隣で音楽を聴きながら、雑誌を見つめる月島に声をかければ無視。

絶対聞こえてるでしょ…。


「つーきーしーまー」

…これが彼女に対する仕打ちなの?
普通彼女が「ねーねー」って言ったら、「ん?どうした?(キラッ)」みたいに返事するもんじゃないの?


「ツッキー」

ちらりとこっちを見て、“バーカ”と口パクで言われた。むっかつく!!!!

「バカって言う方がバカなんだよ!」

はい、スルーですね。


「……蛍くん」

ものっすごい小さな声で呟いたのに、絶対聞こえないと思ったのに。

「なに?」

ニヤニヤとズルい顔で返事をしてきた。

「…なんで聞こえてるのよ!!」

「音楽聞いてないし」

「うそつき!」

「僕、別に音楽聴いてるなんて言ってないケド」

「………」

もうヤダこの人。
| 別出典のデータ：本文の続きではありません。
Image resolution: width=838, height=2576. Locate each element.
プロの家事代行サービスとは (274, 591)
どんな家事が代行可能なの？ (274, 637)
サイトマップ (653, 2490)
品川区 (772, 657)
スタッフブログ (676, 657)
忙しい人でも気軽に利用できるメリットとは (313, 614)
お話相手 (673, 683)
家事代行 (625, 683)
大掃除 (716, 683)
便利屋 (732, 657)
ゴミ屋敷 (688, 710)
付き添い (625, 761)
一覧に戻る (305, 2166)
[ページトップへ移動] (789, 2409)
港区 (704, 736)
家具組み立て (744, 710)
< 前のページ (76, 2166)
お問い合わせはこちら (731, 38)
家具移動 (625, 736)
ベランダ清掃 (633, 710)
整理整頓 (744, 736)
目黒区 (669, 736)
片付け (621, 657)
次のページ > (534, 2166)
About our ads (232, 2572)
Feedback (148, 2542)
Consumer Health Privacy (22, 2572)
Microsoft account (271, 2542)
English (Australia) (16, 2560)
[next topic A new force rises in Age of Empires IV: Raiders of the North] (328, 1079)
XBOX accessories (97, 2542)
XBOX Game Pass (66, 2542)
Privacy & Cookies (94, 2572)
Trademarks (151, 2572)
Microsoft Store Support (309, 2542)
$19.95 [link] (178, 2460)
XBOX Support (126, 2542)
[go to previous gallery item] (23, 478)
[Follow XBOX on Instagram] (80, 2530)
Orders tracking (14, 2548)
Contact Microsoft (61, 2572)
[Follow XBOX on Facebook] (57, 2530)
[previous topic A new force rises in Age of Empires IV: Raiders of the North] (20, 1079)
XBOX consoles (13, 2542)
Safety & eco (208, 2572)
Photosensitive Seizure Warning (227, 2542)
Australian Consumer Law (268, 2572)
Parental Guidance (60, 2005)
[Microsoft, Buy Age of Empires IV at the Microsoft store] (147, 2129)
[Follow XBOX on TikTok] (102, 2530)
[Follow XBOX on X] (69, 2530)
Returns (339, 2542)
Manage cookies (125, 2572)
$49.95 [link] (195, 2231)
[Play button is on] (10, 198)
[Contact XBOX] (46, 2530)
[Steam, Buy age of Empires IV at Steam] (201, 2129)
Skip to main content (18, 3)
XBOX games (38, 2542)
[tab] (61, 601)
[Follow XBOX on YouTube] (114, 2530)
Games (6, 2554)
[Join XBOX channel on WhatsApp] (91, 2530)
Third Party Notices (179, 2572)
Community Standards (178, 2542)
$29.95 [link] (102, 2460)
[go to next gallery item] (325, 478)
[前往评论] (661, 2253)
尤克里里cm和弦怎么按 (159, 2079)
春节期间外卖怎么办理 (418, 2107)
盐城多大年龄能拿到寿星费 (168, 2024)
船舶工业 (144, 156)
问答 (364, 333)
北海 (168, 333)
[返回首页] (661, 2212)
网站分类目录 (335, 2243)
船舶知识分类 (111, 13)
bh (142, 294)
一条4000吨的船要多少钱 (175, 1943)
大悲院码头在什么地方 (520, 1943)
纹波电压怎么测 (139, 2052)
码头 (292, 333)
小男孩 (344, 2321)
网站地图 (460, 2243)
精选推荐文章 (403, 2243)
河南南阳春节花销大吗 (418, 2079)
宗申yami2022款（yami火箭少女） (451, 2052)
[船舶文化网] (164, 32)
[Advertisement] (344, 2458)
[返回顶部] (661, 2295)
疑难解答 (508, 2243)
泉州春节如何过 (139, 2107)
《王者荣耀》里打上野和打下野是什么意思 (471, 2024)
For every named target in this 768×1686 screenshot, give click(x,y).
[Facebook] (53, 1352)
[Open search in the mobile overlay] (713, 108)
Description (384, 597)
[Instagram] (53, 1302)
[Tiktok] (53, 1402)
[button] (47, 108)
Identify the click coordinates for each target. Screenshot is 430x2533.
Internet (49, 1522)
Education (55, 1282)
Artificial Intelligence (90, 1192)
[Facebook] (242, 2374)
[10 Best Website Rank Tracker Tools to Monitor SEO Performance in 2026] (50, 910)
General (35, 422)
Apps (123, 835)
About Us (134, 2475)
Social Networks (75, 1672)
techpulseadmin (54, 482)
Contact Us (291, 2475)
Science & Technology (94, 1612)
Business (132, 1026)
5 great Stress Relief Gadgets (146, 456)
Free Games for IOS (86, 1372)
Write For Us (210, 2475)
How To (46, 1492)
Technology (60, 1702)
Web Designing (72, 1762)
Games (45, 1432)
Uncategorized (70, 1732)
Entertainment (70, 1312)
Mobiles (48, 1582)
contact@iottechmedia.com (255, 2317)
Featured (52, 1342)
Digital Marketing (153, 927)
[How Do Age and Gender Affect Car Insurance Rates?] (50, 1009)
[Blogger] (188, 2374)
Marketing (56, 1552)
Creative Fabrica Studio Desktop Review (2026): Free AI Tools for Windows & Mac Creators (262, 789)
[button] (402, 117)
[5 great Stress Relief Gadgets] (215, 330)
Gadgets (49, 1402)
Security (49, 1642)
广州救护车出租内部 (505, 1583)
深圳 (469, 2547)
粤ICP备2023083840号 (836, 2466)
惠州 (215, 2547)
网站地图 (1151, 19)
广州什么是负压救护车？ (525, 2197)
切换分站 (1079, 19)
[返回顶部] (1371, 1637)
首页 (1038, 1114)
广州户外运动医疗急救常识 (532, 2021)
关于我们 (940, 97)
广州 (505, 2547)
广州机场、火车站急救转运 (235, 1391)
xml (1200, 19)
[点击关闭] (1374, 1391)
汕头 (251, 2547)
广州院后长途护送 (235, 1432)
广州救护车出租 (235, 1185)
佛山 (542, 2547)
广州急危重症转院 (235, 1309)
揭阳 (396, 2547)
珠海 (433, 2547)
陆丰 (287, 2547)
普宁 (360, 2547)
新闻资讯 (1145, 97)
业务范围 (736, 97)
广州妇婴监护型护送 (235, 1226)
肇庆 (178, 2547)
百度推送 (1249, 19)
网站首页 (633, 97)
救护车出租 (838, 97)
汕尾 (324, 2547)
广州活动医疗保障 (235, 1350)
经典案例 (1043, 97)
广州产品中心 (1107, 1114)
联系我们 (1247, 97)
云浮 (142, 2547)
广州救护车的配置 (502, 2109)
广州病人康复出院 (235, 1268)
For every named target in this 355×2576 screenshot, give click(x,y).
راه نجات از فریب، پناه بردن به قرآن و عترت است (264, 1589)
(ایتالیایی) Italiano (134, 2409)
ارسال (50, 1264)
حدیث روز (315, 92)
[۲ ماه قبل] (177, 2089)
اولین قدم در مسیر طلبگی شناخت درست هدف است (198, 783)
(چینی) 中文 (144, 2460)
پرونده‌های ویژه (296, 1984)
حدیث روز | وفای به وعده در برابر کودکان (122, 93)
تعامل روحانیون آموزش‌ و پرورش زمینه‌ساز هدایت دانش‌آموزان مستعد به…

ズルい。

「ねぇ、もう一回呼びなよ」

「やだ。恥ずかしいもん」

「なまえ」

名前を呼ばれて、ジッと見つめられる。
いつも名前呼びなんてしないのに…!

「け、蛍…くん…」

「ヨクデキマシタ」

珍しく笑って、

頭を撫でられて、




あーあ。月島 蛍は、ズルい人。



ツンデレのデレは反則です
(「月島」「…名前、デショ?」)





あとがき

これからお互い名前呼びになって、部員達から「なんだなんだ!?」とからかわれるのだと思います。